Enumere todo aquello que, según el último párrafo del texto, debe tener la ecología política de la comunicación.

> TEXTO:
********************

Ya lo advirtió Benjamin. Es hora de poner freno a la locomotora de la historia. Los tiempos del progreso imparable nos llevan inexorablemente al horizonte abismal del precipicio del colapso con el pie pisando el pedal del acelerador hasta el fondo, puesta la quinta marcha, para avanzar sin retrovisor por los senderos trillados del retorno del despojo.

La sensación de liviandad, rapidez y visibilidad de la dialéctica informativa termina, como resultado, agudizando las patologías culturales de una comunicación que desperdicia la experiencia y mediatiza el sentido común, más aún en tiempos de lawfare.

La experiencia, esa categoría fundamental para cultivar el saber, para alimentar los sentipensamientos, colonizando las culturas populares está siendo menoscabada, suprimida como un desperdicio prescindible en la cápsula del efecto burbuja.

En tiempos del poshumanismo, del giro emocional y lingüístico, en la era ciber de un mundo hipervigilado por los señores del aire, es hora, pues, de vindicar, en la guerra cultural, derechos digitales para todos y reinstituir lo común, que es tanto como articular la acción instituyente frente al poder tecnofeudal destituyente de Trump y sus secuaces.

Frente a la lógica de terra nullius, el derecho a luchar por tener derechos solo será posible repensando la economía moral de la atención desde lo común, confrontar la postpolitica desde la justicia social, desde el antagonismo contra el imperio de la fuerza de la lex mercatoria, recuperando, en fin, los espacios de socialización.

Esto es, ralentizando los tiempos de consumo por las comunidades reflexivas a partir de una pedagogía de la esperanza, de una ecología política de la comunicación que tenga memoria, conocimiento, saberes y espacios de dialogo y puesta en común.

********************

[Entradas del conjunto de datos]
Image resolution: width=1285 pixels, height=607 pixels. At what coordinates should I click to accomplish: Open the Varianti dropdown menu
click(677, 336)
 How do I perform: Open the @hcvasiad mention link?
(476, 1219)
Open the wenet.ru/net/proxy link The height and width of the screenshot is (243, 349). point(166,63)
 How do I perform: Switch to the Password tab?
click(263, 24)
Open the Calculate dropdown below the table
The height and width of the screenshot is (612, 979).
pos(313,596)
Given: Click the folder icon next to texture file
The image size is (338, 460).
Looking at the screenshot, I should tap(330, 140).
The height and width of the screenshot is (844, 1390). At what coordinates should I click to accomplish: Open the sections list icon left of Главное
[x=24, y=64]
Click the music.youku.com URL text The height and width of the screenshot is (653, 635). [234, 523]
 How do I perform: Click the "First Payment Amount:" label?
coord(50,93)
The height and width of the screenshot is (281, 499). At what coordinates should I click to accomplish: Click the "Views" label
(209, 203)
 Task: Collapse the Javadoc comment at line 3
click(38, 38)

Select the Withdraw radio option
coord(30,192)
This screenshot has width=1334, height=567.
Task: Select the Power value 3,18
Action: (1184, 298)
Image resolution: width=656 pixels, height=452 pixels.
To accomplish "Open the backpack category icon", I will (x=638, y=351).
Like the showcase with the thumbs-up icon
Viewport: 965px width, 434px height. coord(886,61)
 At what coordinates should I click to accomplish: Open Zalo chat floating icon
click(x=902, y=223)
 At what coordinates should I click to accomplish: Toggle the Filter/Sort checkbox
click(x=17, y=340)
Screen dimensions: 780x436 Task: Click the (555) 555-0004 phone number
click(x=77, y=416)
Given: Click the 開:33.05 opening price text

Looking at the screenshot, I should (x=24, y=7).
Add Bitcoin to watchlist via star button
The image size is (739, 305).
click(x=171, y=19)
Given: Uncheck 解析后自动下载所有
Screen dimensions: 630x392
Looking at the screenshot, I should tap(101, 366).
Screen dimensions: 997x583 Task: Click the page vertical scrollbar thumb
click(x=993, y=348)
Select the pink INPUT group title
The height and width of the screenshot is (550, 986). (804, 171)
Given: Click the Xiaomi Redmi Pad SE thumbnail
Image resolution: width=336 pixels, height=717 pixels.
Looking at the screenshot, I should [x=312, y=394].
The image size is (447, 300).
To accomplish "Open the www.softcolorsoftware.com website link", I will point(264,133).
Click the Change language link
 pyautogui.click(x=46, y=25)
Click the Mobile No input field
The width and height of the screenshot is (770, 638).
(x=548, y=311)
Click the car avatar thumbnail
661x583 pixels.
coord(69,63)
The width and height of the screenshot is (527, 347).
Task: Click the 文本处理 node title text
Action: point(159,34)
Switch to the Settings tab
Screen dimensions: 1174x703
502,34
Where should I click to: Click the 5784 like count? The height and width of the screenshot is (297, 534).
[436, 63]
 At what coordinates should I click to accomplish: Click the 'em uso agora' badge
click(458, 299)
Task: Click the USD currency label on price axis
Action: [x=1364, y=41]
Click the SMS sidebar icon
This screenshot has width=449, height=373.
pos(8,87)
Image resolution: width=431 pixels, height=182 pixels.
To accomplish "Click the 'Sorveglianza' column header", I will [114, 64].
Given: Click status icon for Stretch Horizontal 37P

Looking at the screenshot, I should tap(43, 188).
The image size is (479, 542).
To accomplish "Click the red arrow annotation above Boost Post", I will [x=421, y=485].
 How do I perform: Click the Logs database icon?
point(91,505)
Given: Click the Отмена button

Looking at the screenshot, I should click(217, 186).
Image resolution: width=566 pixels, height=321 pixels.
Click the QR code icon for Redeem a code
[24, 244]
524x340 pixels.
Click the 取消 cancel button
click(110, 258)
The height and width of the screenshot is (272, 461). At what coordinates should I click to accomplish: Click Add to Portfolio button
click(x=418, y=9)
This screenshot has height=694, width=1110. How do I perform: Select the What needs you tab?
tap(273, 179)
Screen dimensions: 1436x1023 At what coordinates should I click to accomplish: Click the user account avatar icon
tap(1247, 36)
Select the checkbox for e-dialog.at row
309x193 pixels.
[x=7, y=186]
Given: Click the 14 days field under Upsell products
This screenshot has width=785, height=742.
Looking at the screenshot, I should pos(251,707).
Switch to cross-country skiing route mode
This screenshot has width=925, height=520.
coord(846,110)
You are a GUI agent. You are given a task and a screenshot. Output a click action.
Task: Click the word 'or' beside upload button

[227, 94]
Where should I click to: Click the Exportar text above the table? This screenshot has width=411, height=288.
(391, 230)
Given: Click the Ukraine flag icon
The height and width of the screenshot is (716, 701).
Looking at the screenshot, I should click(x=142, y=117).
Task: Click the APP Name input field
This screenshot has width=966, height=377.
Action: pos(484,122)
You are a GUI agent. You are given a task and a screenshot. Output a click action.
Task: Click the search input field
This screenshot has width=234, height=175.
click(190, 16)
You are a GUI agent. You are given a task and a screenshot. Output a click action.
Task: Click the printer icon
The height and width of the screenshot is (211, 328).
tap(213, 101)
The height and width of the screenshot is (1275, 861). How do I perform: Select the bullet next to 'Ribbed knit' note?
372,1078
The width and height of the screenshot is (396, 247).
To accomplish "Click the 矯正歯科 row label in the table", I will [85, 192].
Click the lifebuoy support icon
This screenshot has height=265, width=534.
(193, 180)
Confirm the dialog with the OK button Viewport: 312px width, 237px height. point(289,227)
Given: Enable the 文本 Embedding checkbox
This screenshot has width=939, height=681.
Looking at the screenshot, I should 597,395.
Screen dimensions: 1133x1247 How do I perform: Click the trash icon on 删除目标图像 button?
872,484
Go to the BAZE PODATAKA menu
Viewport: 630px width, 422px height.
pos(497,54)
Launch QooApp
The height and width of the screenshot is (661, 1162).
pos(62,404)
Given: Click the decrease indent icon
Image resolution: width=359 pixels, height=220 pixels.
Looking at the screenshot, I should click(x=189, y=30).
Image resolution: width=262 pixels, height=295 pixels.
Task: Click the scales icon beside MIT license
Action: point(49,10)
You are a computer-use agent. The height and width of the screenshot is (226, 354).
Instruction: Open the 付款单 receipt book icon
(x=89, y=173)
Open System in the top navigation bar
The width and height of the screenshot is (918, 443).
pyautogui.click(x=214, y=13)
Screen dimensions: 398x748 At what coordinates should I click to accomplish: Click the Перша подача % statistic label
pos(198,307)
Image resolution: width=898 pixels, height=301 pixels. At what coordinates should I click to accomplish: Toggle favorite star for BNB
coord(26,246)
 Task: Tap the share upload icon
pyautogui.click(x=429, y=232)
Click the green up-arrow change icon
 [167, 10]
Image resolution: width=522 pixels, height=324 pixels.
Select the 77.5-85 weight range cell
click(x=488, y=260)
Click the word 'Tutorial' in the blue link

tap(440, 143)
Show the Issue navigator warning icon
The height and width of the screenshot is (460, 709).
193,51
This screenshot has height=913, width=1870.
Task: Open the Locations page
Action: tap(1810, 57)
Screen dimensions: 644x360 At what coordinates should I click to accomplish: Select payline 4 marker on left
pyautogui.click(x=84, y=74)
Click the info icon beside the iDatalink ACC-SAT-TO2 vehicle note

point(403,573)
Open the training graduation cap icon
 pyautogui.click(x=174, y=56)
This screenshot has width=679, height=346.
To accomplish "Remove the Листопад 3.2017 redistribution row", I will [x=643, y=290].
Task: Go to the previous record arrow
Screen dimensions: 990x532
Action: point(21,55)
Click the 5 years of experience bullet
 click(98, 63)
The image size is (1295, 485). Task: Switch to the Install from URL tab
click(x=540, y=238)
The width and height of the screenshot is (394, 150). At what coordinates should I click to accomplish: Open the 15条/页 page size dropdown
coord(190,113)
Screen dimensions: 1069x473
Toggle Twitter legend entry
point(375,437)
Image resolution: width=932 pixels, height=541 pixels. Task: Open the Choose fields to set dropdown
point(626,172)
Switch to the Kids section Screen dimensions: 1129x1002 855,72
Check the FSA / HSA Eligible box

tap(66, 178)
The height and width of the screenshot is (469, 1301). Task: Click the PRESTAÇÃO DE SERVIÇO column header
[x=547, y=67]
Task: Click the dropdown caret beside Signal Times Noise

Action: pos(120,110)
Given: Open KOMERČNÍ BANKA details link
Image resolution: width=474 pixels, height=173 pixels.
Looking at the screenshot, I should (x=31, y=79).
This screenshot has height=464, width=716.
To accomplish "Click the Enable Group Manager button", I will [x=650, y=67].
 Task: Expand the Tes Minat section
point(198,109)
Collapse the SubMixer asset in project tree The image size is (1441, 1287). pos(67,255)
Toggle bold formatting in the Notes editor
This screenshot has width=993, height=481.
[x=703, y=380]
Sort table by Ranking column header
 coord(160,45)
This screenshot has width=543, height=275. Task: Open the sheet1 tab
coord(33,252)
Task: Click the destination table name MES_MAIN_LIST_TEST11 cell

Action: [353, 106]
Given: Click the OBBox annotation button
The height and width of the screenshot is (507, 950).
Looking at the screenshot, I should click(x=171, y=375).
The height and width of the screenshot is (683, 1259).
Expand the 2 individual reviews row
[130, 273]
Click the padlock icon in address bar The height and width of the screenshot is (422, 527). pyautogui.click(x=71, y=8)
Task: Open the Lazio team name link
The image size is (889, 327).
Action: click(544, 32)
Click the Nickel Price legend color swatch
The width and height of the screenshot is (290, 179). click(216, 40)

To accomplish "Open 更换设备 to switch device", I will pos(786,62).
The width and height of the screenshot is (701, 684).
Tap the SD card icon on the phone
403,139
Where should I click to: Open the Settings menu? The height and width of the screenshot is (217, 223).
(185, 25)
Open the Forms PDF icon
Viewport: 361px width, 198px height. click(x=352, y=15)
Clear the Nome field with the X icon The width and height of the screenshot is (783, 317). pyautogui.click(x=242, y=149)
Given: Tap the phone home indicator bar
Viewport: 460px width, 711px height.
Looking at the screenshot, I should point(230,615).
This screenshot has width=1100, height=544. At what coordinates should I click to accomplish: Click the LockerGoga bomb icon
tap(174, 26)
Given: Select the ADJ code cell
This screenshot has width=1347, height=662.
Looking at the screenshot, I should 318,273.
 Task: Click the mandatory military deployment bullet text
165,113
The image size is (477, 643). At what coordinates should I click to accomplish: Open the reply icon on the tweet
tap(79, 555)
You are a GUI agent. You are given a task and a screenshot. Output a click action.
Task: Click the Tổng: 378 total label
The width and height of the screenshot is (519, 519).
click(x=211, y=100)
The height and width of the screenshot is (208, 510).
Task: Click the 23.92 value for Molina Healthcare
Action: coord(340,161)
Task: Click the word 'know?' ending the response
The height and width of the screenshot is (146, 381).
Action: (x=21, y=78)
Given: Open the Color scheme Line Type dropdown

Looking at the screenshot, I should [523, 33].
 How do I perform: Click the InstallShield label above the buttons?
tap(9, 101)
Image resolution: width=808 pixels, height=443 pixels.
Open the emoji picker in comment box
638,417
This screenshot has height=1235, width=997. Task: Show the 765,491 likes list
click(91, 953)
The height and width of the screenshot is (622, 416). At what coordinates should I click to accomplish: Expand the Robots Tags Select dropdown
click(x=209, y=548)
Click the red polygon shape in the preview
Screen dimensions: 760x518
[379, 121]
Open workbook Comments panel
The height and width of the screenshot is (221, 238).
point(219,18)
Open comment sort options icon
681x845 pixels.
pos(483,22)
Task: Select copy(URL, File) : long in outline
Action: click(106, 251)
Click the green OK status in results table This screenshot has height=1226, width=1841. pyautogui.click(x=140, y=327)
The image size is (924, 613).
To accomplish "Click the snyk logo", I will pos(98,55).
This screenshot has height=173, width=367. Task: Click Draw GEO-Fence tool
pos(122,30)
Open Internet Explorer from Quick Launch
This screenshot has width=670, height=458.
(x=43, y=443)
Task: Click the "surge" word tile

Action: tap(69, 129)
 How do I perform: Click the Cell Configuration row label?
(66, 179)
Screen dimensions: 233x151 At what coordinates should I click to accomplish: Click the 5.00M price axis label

********************

> SOLUCIÓN DEL EJERCICIO:
- memoria
- conocimiento
- saberes
- espacios de dialogo y puesta en común